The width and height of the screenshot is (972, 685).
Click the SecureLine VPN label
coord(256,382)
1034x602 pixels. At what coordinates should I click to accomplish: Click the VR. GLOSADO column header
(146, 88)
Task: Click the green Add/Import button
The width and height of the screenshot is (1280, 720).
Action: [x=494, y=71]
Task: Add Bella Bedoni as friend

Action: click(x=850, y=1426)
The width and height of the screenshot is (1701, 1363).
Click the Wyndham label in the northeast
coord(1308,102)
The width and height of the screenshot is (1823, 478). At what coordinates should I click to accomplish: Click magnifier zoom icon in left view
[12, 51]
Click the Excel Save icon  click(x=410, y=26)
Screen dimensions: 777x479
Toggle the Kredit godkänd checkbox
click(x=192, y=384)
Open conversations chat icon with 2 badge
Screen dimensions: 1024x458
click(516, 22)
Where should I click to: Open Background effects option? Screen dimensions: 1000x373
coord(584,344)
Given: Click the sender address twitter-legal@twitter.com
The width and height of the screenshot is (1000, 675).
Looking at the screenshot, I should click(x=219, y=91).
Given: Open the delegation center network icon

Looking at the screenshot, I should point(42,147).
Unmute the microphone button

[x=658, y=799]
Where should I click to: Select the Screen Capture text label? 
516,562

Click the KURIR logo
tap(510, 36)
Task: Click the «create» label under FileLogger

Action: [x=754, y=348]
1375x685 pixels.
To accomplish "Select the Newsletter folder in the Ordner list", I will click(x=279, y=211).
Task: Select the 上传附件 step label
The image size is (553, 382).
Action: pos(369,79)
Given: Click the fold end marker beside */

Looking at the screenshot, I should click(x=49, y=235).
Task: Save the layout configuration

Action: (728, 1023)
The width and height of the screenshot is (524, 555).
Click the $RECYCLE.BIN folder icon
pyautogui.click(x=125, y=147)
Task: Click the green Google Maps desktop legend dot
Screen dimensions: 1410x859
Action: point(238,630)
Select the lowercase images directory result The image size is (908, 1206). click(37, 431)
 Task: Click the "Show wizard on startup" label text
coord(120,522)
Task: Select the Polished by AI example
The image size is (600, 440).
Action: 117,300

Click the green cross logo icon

========================================================================

• Instructions for the task: Only one stretch is wanted, so please give again exactly the lines from the start of the data through the line containing "1375x685 pixels.", both ends included.

• Output of the exercise:
The width and height of the screenshot is (972, 685).
Click the SecureLine VPN label
coord(256,382)
1034x602 pixels. At what coordinates should I click to accomplish: Click the VR. GLOSADO column header
(146, 88)
Task: Click the green Add/Import button
The width and height of the screenshot is (1280, 720).
Action: [x=494, y=71]
Task: Add Bella Bedoni as friend

Action: click(x=850, y=1426)
The width and height of the screenshot is (1701, 1363).
Click the Wyndham label in the northeast
coord(1308,102)
The width and height of the screenshot is (1823, 478). At what coordinates should I click to accomplish: Click magnifier zoom icon in left view
[12, 51]
Click the Excel Save icon  click(x=410, y=26)
Screen dimensions: 777x479
Toggle the Kredit godkänd checkbox
click(x=192, y=384)
Open conversations chat icon with 2 badge
Screen dimensions: 1024x458
click(516, 22)
Where should I click to: Open Background effects option? Screen dimensions: 1000x373
coord(584,344)
Given: Click the sender address twitter-legal@twitter.com
The width and height of the screenshot is (1000, 675).
Looking at the screenshot, I should click(x=219, y=91).
Given: Open the delegation center network icon

Looking at the screenshot, I should point(42,147).
Unmute the microphone button

[x=658, y=799]
Where should I click to: Select the Screen Capture text label? 
516,562

Click the KURIR logo
tap(510, 36)
Task: Click the «create» label under FileLogger

Action: [x=754, y=348]
1375x685 pixels.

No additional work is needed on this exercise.